Come June of 2024 the Securities and Exchange Commission (SEC) will turn 90 years old. After several losses for the Gensler regime – including the Ripple Labs case and the eventual offering of Bitcoin ETFs – perhaps it’s time to ask if this particular independent federal agency has outlived its purpose and whether new rules, regulations, and even institutions need to replace what we’ve come to know and accept as the norm.
For those uninitiated, the SEC was established in 1934 in the wake of the Great Depression. While the agency is largely known for prosecuting financial criminals and settling for large sums with corporations that commit fraud or manipulate markets, it was originally intended to bring confidence back to investors after US markets plummeted 85% over three years.
In this mission, the SEC largely succeeded. Investors returned to the markets and the Dow Jones Industrial Average regained most of the losses incurred during the Great Depression by 1937.
This is to suggest that when the SEC started it had a clearly defined set of goals, was able to accomplish them, and ultimately saved investors money while keeping corporations in check.
The corporatization of America
It’s difficult to ignore the revolving door the SEC represents these days — from enforcement of actions against billionaires, market manipulators, and fraudsters, to working for them.
Former chair Jay Clayton went on to work for Apollo Global Management and Sullivan & Cromwell, Mary Schapiro and Arthur Levitt both work for Bloomberg, and Mary Jo White, who has likely amassed a fortune far greater than the $16 million she’d already accumulated when nominated to become chair in 2013, has gone back to private practice to defend the kind of companies she once prosecuted.
It’s also worth pointing out that no chairperson in recent history has retained the title for more than a single presidential term, except for Arthur Levitt under Bill Clinton.
Bureaucracy is expensive
While it’s understandable that individuals in charge of protecting financial markets should be well compensated (in the hope that it would lower the need for taking on other work and to disincentivize bribery), it’s also important that the people in charge of these agencies are equally incentivized to pursue important cases that protect investors and stabilize markets.
With the disintegration of FTX and the previous collapses of Ponzi lending schemes such as Celsius and BlockFi, it doesn’t appear as though the SEC has accomplished this as of late.
However, it isn’t simply one case — or one bureaucratic regime for that matter — that has caused the American public to lose trust in the SEC. From Enron in 2001 or Madoff in 2008, to the fact that almost no one of infamy or import was prosecuted in the wake of the Great Recession, the SEC has seemingly made it a priority to not step in and take charge when it’s most necessary.

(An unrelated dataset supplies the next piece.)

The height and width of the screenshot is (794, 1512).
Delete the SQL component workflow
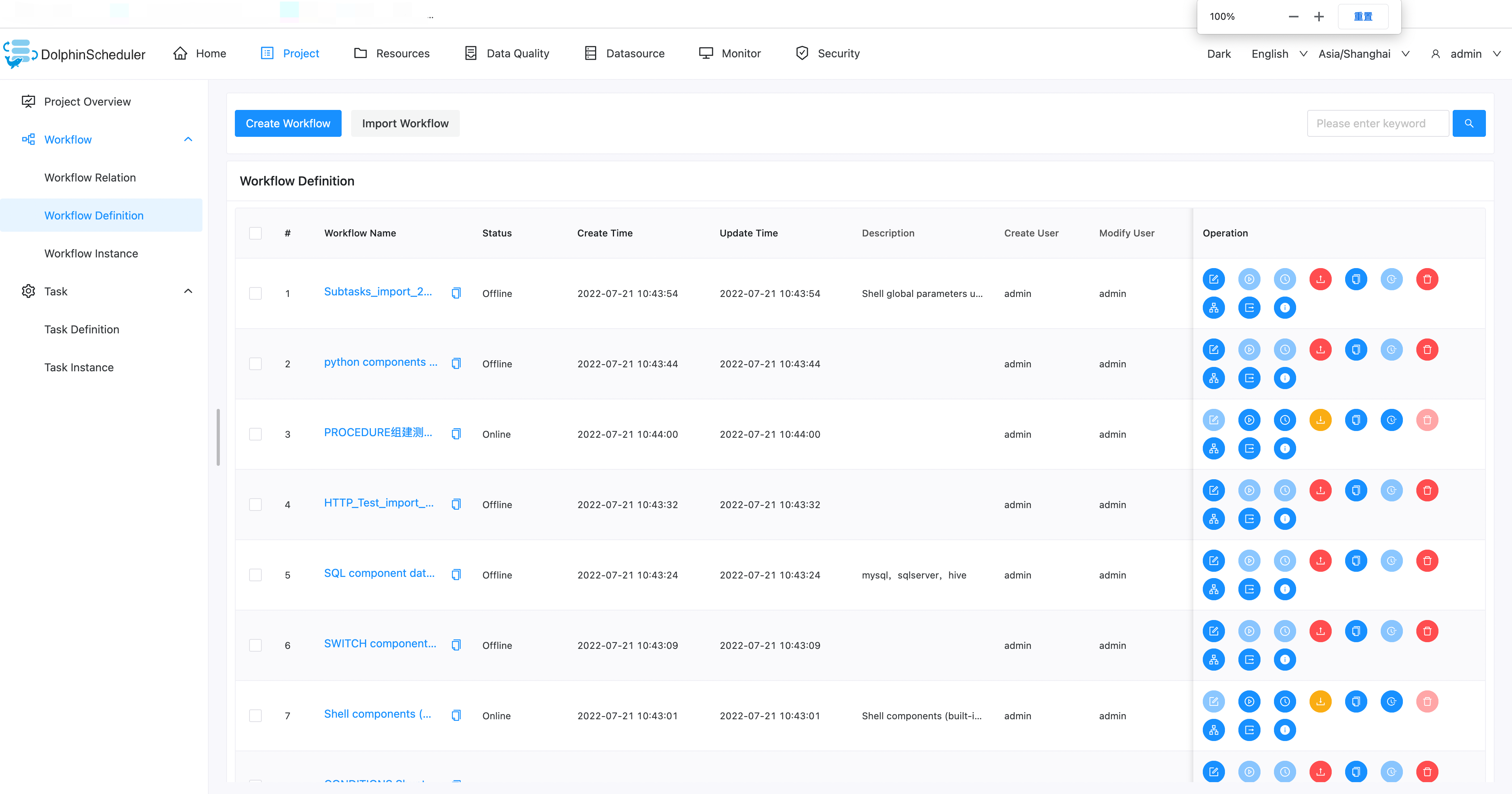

Time and time again it costs consumers and retail investors billions of dollars.
Whittling away trust
There are reasons that agencies like the SEC and Commodities Futures Trading Commission (CFTC) were formed decades ago and those reasons haven’t vanished. While the ways in which information spreads and how trades are made have certainly changed considerably over the past 50 to 90 years, the fact that humans are greedy, markets can be manipulated or cornered, and fraud is a nearly daily occurrence hasn’t.
Markets need regulating and retail investors need protecting.

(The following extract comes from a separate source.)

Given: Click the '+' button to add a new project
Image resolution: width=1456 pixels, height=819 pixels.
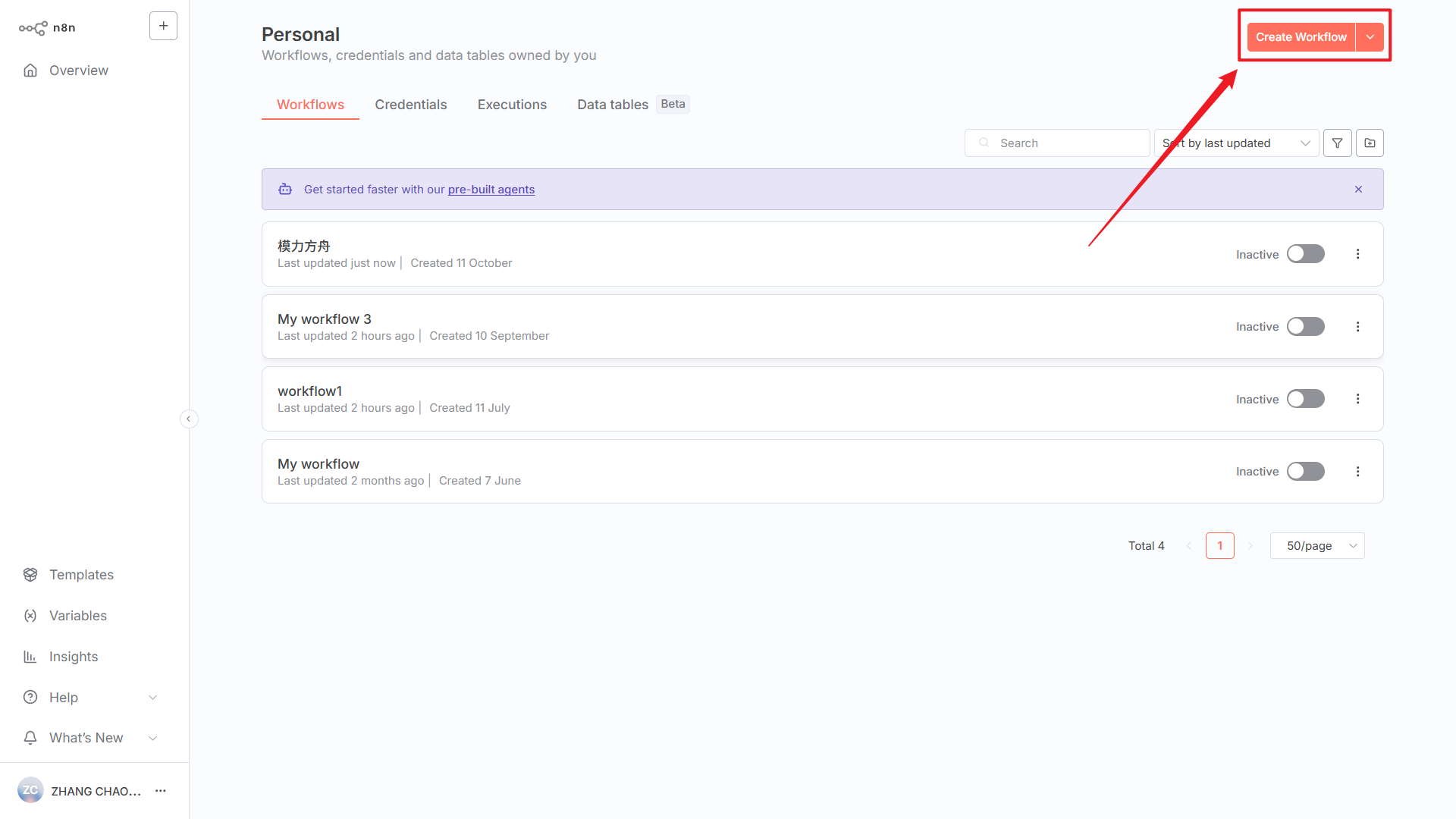Looking at the screenshot, I should (x=163, y=25).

Of course, there are many traders and politicians who would disagree with the statement that “markets need regulation and retail investors need protecting,” but the public doesn’t despise these concepts.
Instead, the American public is tired of the bureaucracy and lack of tangible results. For seven years, what’s remained a near-constant, regardless of who’s president or whether they’re Republican or Democrat, is that roughly 50% of voters are dissatisfied with governmental regulation of businesses and industries.
It doesn’t help public trust or confidence in government regulators when all of the major financial scandals of the past three decades were courtesy of whistleblowers, activist shortsellers, or the market getting decimated without government intervention.
Even the whistleblower route has been called into question with the investigation and suspension of the CFTC’s longest-serving inspector general, A. Roy Lavik, in 2023 for giving away whistleblower identities. Lavik told investigators he followed “simple ass standards of counting… people and… offices” and that it was important to “not put process over substance,” stating that he viewed himself as the “court of appeals.”
No need to start from scratch
Government is often complex, entrenched, and slower moving, and for good reason: if the government lived by the mantra of “move fast, break things,” economies, political structures, and even society on a national scale could break. It’s in the government’s best interest — and, more often than not, the citizens of that country’s government — to desire a methodical and careful approach to all major changes to any policy.
So, has the SEC outlived its purpose?
Well, no — with a caveat. The SEC, CFTC, and many other regulators need to remember what their purpose is and who they answer to. People working for government regulators shouldn’t be taking these important jobs to hop, skip, and jump their way to powerful positions in private markets or to settle personal grudges.
The responsibility to monitor markets and prosecute financial criminals in America isn’t one that should be taken lightly, and in this respect, it’s important that the American public approves of financial regulators and feels confident that markets are operating efficiently and fairly as opposed to whatever we accept for meaningful regulation today.
If the SEC doesn’t change and evolve with the times, it may not last another 10 years, let alone 90.